Entender o processo de secularização no mundo, o aumento do espaço profano em oposição ao espaço sagrado, ou sobrenatural, é uma das grandes questões concernentes à história do homem ocidental. Porém, isto nunca se deu de forma absoluta; sempre nos acompanha a busca pelo ilusório como se ele mesmo nos dissesse coisas que não são sussurradas através dos maiores esforços intelectuais. É muito fácil também nos assombrarmos com os devaneios da imaginação. Alguns seres imaginários habitam as sentinelas de regiões obscuras que temos medo de penetrar; recorremos à prática da elucidação que veste sua armadura e empunha o seu archote para iluminar estas áreas desconhecidas do homem, tanto fora como dentro de sua pele. Ao cavaleiro, resta conhecer o dragão, já que ele nunca morre. Saber a hora da ameaça, quando ele está blefando, ou quando ele realmente quer dizer algo importante de como devemos atravessar estas terras inóspitas.
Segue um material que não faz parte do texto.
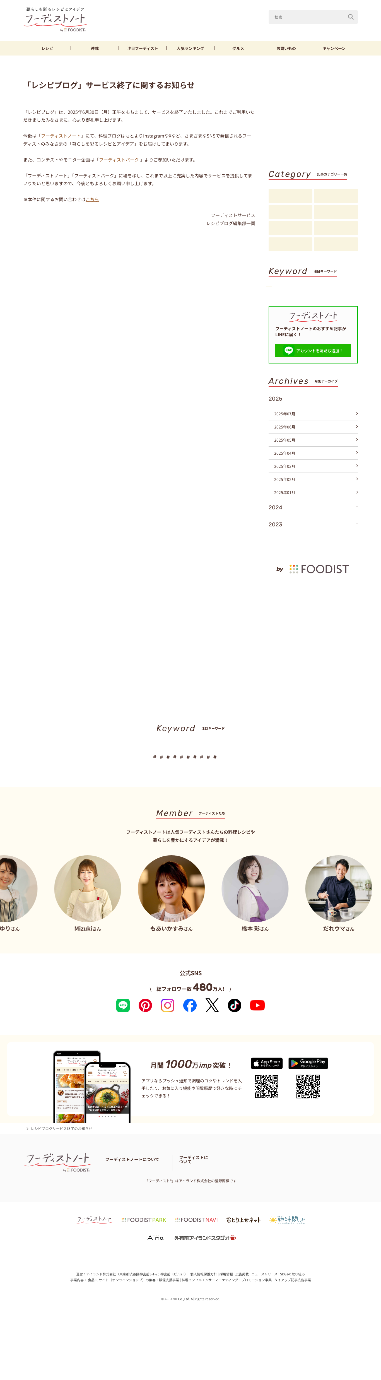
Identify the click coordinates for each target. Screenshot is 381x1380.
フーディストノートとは (125, 1207)
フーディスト (142, 48)
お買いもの (286, 48)
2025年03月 (316, 502)
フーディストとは (288, 1210)
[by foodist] (313, 602)
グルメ (238, 48)
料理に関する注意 (145, 1214)
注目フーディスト (336, 212)
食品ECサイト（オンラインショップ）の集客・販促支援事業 (133, 1325)
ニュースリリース (264, 1319)
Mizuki (272, 27)
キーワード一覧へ (340, 326)
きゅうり (319, 27)
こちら (92, 199)
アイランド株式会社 (101, 1319)
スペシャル (336, 228)
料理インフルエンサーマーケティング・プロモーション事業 (227, 1325)
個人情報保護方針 (203, 1319)
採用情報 (226, 1319)
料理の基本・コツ (336, 196)
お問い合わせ (116, 1214)
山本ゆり (245, 27)
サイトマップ (176, 1214)
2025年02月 (316, 515)
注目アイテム (336, 244)
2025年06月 (316, 463)
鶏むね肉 (348, 27)
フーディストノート (61, 135)
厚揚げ (280, 306)
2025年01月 (316, 528)
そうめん (307, 306)
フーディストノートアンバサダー (176, 1207)
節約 (335, 297)
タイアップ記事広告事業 (292, 1325)
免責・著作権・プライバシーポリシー (222, 1214)
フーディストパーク (119, 159)
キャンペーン (334, 48)
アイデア (290, 228)
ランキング (190, 48)
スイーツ (282, 316)
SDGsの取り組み (292, 1319)
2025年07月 (316, 449)
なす (295, 27)
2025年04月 (316, 489)
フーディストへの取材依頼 (328, 1210)
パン (331, 306)
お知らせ (290, 244)
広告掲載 (242, 1319)
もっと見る (346, 577)
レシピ (47, 48)
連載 (95, 48)
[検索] (351, 13)
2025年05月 (316, 476)
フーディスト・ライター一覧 (231, 1207)
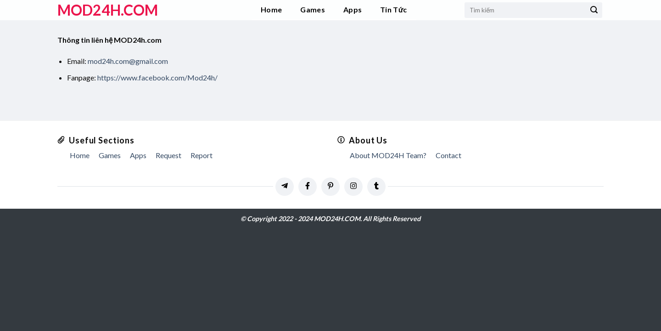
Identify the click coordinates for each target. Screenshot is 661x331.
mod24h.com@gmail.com (128, 61)
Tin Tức (393, 9)
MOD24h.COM (107, 10)
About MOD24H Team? (388, 155)
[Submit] (594, 10)
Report (201, 155)
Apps (352, 9)
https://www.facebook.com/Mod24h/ (157, 77)
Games (312, 9)
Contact (448, 155)
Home (271, 9)
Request (168, 155)
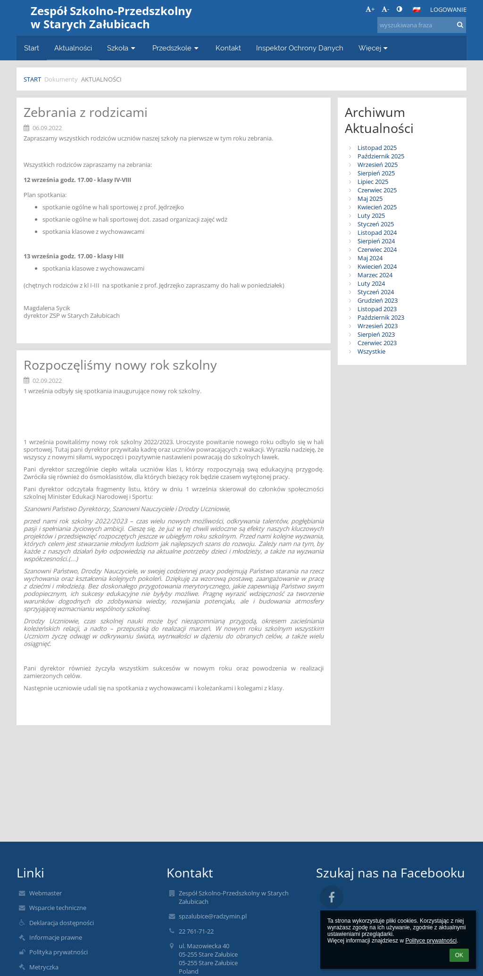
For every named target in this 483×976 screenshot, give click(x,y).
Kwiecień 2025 (377, 207)
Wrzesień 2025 (378, 164)
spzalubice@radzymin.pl (213, 916)
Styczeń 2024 (376, 292)
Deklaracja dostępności (61, 922)
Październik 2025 (381, 156)
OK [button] (459, 955)
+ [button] (370, 9)
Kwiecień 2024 (377, 266)
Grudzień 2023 (378, 300)
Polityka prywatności (58, 952)
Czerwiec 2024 (377, 249)
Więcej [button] (374, 48)
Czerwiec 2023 (377, 343)
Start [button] (31, 48)
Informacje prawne (55, 937)
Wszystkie (371, 351)
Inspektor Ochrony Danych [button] (299, 48)
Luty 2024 (371, 283)
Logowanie (448, 9)
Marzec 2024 (375, 275)
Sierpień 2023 (376, 334)
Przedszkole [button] (176, 48)
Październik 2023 (381, 317)
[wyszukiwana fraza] (421, 25)
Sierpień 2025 (376, 173)
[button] (416, 9)
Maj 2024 (370, 258)
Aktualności (101, 79)
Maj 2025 (370, 198)
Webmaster (45, 893)
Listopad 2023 (377, 309)
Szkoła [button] (122, 48)
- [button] (385, 9)
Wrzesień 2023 (378, 326)
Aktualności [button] (73, 48)
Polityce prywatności (431, 940)
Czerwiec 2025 (377, 190)
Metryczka (43, 967)
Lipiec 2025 (373, 181)
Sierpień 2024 (376, 241)
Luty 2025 (371, 215)
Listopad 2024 (377, 232)
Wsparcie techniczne (57, 907)
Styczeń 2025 (376, 224)
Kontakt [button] (228, 48)
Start (32, 79)
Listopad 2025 (377, 147)
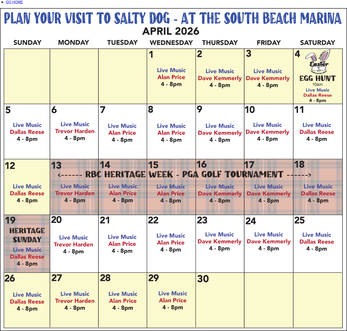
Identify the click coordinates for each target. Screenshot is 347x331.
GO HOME (14, 2)
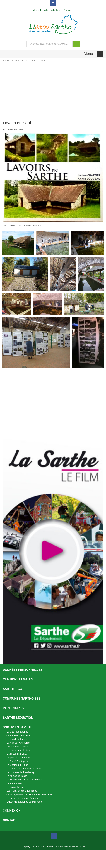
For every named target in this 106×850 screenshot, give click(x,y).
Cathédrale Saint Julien (18, 735)
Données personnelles (22, 669)
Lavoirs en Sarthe (38, 60)
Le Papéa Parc (14, 783)
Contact (10, 820)
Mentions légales (18, 679)
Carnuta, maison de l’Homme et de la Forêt (29, 794)
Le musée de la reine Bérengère (23, 798)
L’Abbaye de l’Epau (16, 753)
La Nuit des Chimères (18, 742)
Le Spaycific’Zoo (15, 787)
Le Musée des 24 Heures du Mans (24, 779)
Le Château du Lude (17, 765)
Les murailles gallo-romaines (21, 790)
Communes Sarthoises (21, 698)
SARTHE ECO (12, 688)
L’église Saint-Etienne (18, 757)
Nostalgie (19, 60)
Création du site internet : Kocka (70, 846)
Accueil (6, 60)
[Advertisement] (53, 90)
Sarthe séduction (18, 717)
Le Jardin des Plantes (18, 750)
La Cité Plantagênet (17, 731)
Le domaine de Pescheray (20, 772)
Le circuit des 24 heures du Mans (24, 768)
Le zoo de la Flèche (16, 739)
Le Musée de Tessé (16, 776)
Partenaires (13, 708)
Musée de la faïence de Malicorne (24, 801)
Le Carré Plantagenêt (17, 761)
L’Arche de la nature (17, 746)
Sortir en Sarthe (17, 727)
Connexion (12, 810)
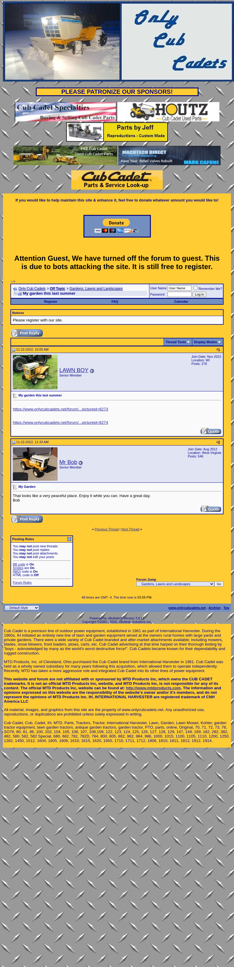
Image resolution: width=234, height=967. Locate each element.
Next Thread (130, 529)
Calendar (181, 301)
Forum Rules (22, 582)
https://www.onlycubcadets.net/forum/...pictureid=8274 (60, 422)
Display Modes (205, 342)
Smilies (18, 568)
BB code (19, 564)
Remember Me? (208, 288)
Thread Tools (176, 342)
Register (50, 301)
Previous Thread (107, 529)
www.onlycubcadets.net (187, 608)
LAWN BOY (74, 370)
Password (157, 294)
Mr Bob (68, 462)
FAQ (114, 301)
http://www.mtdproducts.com (153, 688)
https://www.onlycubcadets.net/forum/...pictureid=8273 (60, 409)
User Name (158, 288)
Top (226, 608)
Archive (215, 608)
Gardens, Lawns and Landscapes (96, 289)
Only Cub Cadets (32, 289)
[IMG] (17, 571)
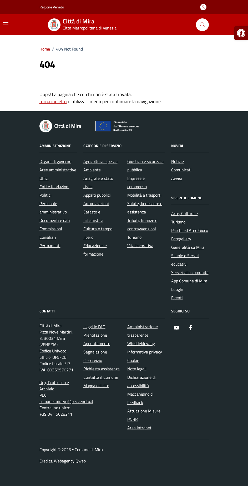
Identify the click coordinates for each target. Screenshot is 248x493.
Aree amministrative (57, 170)
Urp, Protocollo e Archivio (54, 385)
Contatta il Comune (100, 377)
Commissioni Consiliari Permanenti (50, 237)
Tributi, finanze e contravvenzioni (142, 224)
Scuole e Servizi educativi (185, 259)
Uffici (44, 178)
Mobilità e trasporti (144, 195)
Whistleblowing (141, 343)
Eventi (177, 298)
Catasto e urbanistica (93, 216)
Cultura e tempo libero (97, 233)
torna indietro (53, 101)
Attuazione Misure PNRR (143, 415)
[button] (241, 33)
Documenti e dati (54, 220)
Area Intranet (139, 428)
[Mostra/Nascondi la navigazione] (6, 24)
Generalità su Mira (187, 247)
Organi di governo (55, 161)
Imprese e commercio (137, 182)
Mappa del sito (96, 385)
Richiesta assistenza (101, 369)
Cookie (133, 360)
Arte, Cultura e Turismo (184, 217)
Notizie (177, 161)
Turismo (134, 237)
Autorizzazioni (96, 203)
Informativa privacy (144, 352)
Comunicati (181, 170)
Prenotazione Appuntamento (96, 339)
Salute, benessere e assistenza (144, 207)
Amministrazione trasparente (142, 330)
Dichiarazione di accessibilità (141, 381)
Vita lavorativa (140, 245)
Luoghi (177, 289)
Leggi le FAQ (94, 326)
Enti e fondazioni (54, 186)
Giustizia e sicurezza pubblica (145, 165)
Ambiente (92, 170)
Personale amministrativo (53, 207)
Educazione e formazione (95, 249)
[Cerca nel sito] (202, 24)
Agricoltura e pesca (100, 161)
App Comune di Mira (189, 281)
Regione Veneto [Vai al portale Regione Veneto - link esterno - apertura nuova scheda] (51, 7)
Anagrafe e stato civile (98, 182)
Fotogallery (181, 239)
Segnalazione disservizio (95, 356)
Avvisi (176, 178)
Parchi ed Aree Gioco (189, 230)
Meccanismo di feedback (140, 398)
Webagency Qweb (70, 461)
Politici (45, 195)
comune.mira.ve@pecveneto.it (66, 401)
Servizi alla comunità (190, 272)
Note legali (136, 369)
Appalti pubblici (97, 195)
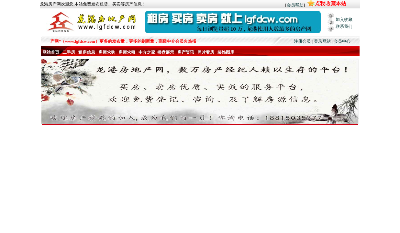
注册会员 (302, 41)
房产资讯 (185, 52)
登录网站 (322, 41)
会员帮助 (295, 5)
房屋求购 (106, 52)
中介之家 (147, 52)
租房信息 (86, 52)
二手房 (68, 52)
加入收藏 (344, 19)
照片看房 (205, 52)
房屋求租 (126, 52)
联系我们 (344, 26)
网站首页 (50, 52)
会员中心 (342, 41)
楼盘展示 (165, 52)
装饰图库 (225, 52)
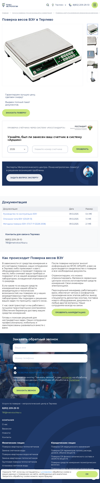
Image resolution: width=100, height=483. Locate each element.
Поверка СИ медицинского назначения (70, 447)
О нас (4, 424)
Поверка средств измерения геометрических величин (73, 463)
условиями (46, 472)
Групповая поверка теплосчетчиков (19, 462)
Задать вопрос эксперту (24, 177)
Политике (74, 380)
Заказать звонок (26, 390)
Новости (6, 433)
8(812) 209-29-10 (79, 5)
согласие (67, 377)
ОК (87, 474)
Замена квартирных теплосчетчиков (20, 458)
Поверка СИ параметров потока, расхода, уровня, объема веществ (71, 451)
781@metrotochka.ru (16, 242)
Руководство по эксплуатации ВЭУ (20, 214)
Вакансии (6, 429)
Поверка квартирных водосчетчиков (20, 454)
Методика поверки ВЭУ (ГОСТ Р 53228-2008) (24, 224)
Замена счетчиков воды (13, 450)
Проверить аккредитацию (70, 312)
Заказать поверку (16, 113)
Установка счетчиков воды (15, 465)
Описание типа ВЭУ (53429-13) (17, 219)
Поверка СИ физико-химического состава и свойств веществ (72, 457)
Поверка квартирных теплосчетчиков (20, 447)
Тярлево (57, 5)
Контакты (6, 437)
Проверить (82, 149)
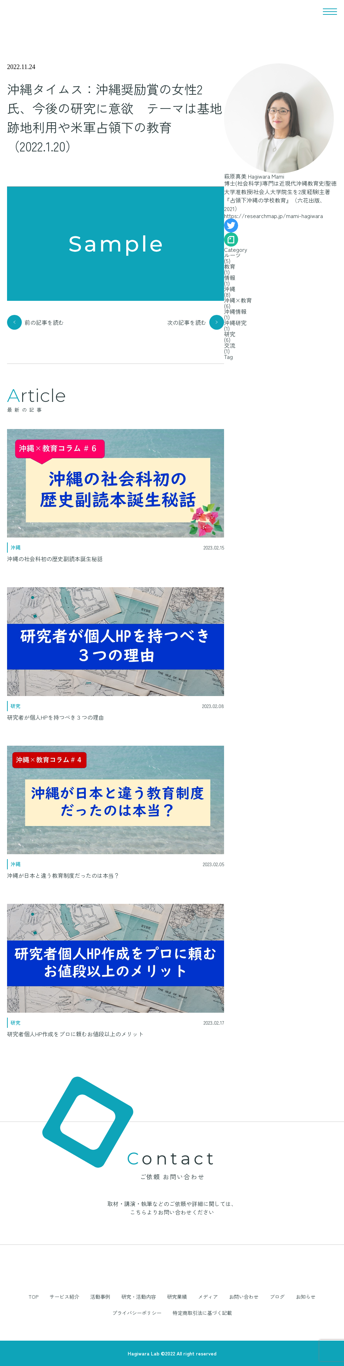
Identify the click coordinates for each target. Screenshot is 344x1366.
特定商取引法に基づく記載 (202, 1312)
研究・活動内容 (138, 1296)
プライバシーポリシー (136, 1312)
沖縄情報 (235, 311)
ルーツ (232, 255)
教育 (229, 266)
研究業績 (177, 1296)
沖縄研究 (235, 322)
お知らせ (306, 1296)
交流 (229, 345)
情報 (229, 277)
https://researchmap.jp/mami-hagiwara (273, 215)
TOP (33, 1296)
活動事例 (100, 1296)
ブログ (277, 1296)
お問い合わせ (244, 1296)
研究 (229, 334)
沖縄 (229, 289)
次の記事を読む (186, 322)
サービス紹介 (64, 1296)
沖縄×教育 (238, 300)
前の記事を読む (44, 322)
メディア (208, 1296)
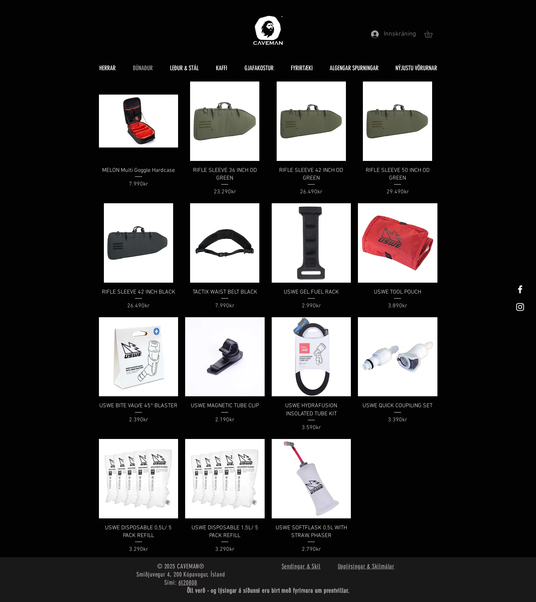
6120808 (187, 582)
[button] (431, 34)
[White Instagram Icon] (520, 307)
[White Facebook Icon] (520, 289)
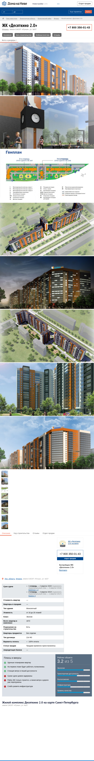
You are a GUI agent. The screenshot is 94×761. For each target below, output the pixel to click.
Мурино (5, 29)
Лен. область (10, 579)
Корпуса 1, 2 (33, 590)
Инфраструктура (42, 35)
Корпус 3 (32, 596)
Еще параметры (76, 12)
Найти (88, 12)
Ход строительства (23, 35)
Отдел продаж (85, 4)
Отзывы (57, 35)
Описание (6, 533)
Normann (63, 570)
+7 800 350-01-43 (79, 27)
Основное (7, 35)
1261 (40, 4)
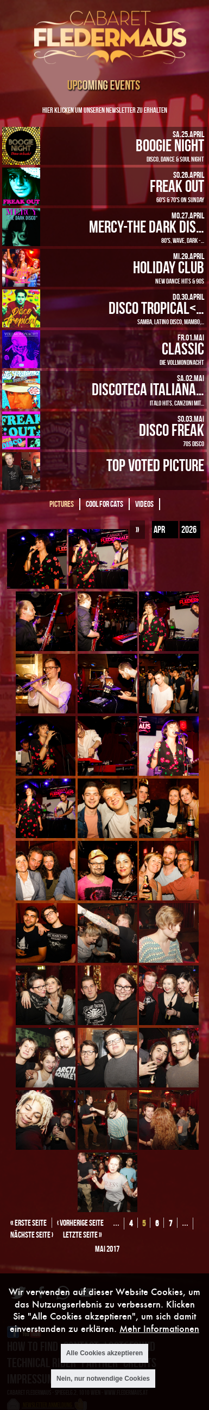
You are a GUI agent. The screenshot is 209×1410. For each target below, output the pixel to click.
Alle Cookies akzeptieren (104, 1353)
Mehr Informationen (159, 1328)
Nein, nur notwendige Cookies (103, 1378)
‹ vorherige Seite (80, 1222)
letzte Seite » (82, 1234)
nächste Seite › (31, 1234)
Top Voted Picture (155, 465)
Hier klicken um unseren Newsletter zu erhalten (104, 110)
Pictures (61, 503)
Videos (144, 503)
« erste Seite (28, 1222)
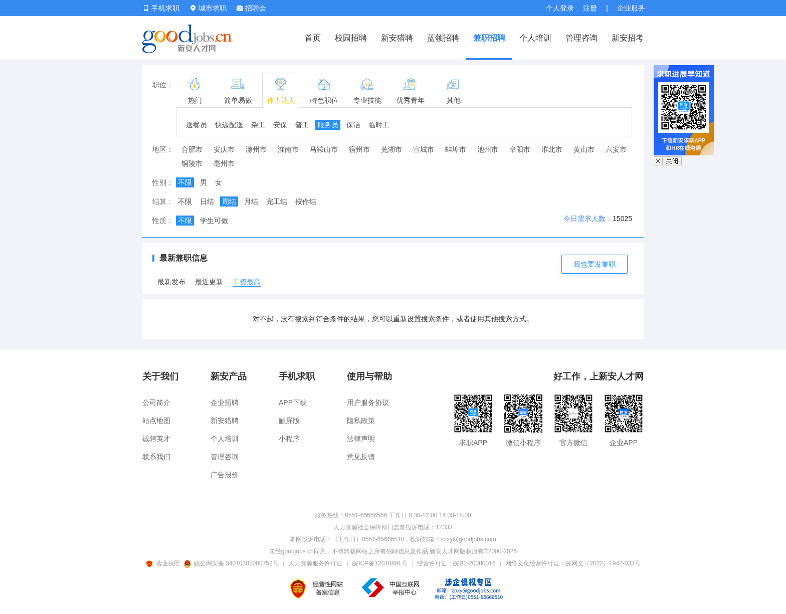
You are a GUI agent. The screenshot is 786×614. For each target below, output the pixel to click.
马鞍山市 (324, 149)
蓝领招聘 (443, 38)
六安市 (616, 149)
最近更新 (209, 282)
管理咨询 (581, 38)
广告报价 (225, 475)
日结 (207, 201)
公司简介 (156, 402)
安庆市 (224, 149)
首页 (313, 38)
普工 (302, 125)
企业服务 (631, 8)
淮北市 (551, 149)
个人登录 (560, 8)
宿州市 (359, 149)
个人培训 (535, 38)
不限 (185, 182)
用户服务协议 (368, 402)
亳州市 (224, 163)
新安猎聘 (397, 38)
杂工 (258, 125)
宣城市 (423, 149)
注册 (590, 8)
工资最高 (247, 282)
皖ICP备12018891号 (379, 563)
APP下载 (293, 402)
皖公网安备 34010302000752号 (231, 563)
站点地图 (156, 421)
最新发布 (171, 282)
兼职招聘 (489, 38)
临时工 (378, 125)
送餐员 (196, 125)
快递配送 (229, 125)
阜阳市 (519, 149)
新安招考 (628, 38)
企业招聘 (225, 402)
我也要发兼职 (594, 264)
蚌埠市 (455, 149)
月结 (251, 201)
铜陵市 (192, 163)
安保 (280, 125)
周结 (229, 201)
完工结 (276, 201)
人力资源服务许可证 (315, 563)
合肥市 (192, 149)
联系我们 (156, 457)
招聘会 (251, 8)
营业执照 (164, 563)
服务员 (327, 125)
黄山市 (584, 149)
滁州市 (256, 149)
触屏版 (289, 421)
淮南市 (288, 149)
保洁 (353, 125)
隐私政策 (361, 421)
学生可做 (214, 221)
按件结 (305, 201)
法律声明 (361, 439)
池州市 (487, 149)
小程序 (289, 439)
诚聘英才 (156, 439)
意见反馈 (361, 457)
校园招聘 (351, 38)
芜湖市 (391, 149)
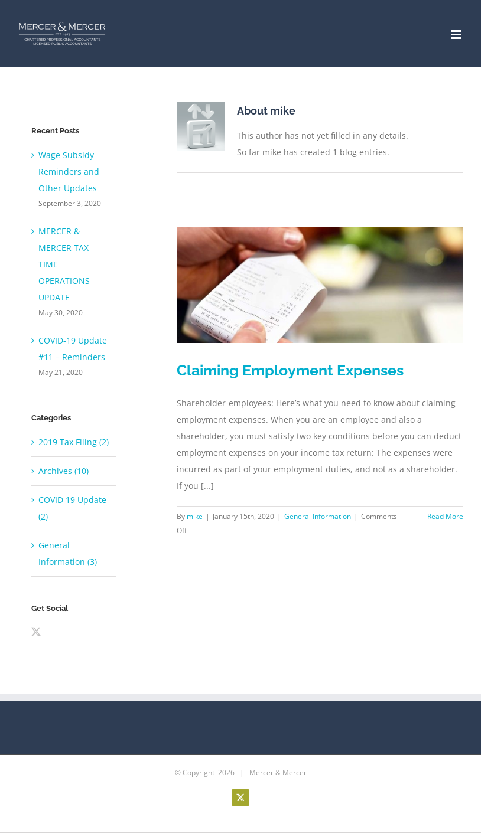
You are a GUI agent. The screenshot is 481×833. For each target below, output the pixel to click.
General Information (317, 516)
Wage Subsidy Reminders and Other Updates (68, 171)
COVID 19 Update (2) (72, 508)
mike (195, 516)
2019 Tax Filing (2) (73, 441)
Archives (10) (63, 470)
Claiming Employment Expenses (290, 370)
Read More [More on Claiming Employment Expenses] (445, 516)
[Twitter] (36, 631)
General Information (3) (67, 553)
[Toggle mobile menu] (457, 34)
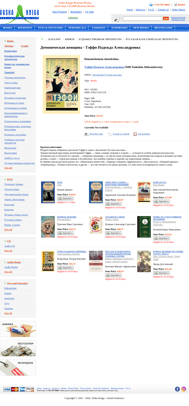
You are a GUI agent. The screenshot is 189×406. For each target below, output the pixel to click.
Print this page (96, 133)
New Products (59, 12)
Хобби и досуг (12, 157)
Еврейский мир (12, 87)
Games (7, 293)
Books (7, 27)
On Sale (89, 12)
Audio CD (9, 245)
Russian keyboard (178, 17)
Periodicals (77, 27)
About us (140, 9)
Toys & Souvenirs (50, 27)
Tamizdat (98, 27)
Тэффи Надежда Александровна (104, 67)
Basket (181, 4)
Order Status (178, 9)
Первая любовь (66, 217)
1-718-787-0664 (161, 4)
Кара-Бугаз (159, 182)
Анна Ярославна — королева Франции (117, 183)
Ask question (144, 133)
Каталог (55, 39)
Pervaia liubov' (64, 219)
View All (8, 168)
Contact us (163, 9)
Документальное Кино (16, 194)
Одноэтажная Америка (71, 251)
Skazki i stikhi (111, 219)
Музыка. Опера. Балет (16, 214)
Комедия (9, 209)
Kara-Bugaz (158, 184)
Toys (6, 303)
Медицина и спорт (14, 102)
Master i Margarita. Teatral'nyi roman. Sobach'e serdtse (119, 260)
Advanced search (178, 20)
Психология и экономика (17, 121)
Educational (10, 288)
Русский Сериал (13, 219)
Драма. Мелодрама (14, 199)
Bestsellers (76, 12)
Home (129, 9)
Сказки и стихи (115, 217)
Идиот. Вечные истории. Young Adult (168, 252)
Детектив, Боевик (13, 184)
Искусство (10, 92)
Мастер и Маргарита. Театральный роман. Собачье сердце (118, 253)
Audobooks (119, 27)
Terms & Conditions (101, 388)
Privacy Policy (86, 388)
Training (8, 308)
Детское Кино (11, 189)
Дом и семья (11, 82)
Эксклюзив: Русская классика (107, 74)
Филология (10, 147)
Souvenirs (9, 298)
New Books (141, 27)
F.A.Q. (151, 9)
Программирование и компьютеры (15, 115)
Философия (10, 152)
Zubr (59, 184)
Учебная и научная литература (14, 141)
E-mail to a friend (121, 133)
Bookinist (25, 27)
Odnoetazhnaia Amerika (68, 254)
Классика (9, 204)
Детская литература (15, 77)
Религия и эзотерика (15, 134)
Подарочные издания (15, 107)
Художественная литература (19, 163)
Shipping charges (117, 388)
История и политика (15, 97)
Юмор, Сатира (12, 224)
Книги (69, 39)
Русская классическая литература (152, 39)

O “inimigo número um dos mágicos” pode forçá-los a rever seu espetáculo e aprimorar novos truques. Quanto mais a parafernália tecnológica cresce para convencer a ilusão ao público, mais ela se torna a protagonista do espetáculo, como acontece com a maioria dos filmes de ficção científica e seus making-offs.
Do que adiantaria realçar a ilusão se ela é em seguida desmistificada? Muitas culturas aprenderam a ouvir e interpretar os sonhos; agora, não passam de uma confusão de imagens no anteparo mental proporcionada por impulsos elétricos no cérebro. Com o surgimento da psicanálise, foi somente a partir do século passado que se desenvolveu um estudo daquilo que aparenta desconexo e sem sentido, buscando extrair as mensagens latentes das situações oníricas. Mais uma vez, o ilusório surge como elo de comunicação, insinua por trás dos enigmas patamares mais altos onde a imaginação pode chegar, leva a uma maior compreensão do homem e do mundo em que vive. A compreensão não precisa ser exata e total, pois aí sim constitui em falsa ilusão. O homem tem seus limites e sua lógica apenas alcança o que é lógico. As revoluções científicas continuam revisando seus cânones e o pretenso controle do mundo se vê em crise. É bom lembrar que, mesmo aquele quem desvenda toda a ilusão, explicando os procedimentos do sumiço do tigre, porta a sua máscara. E já não é mistério algum o rosto que se esconde atrás dela.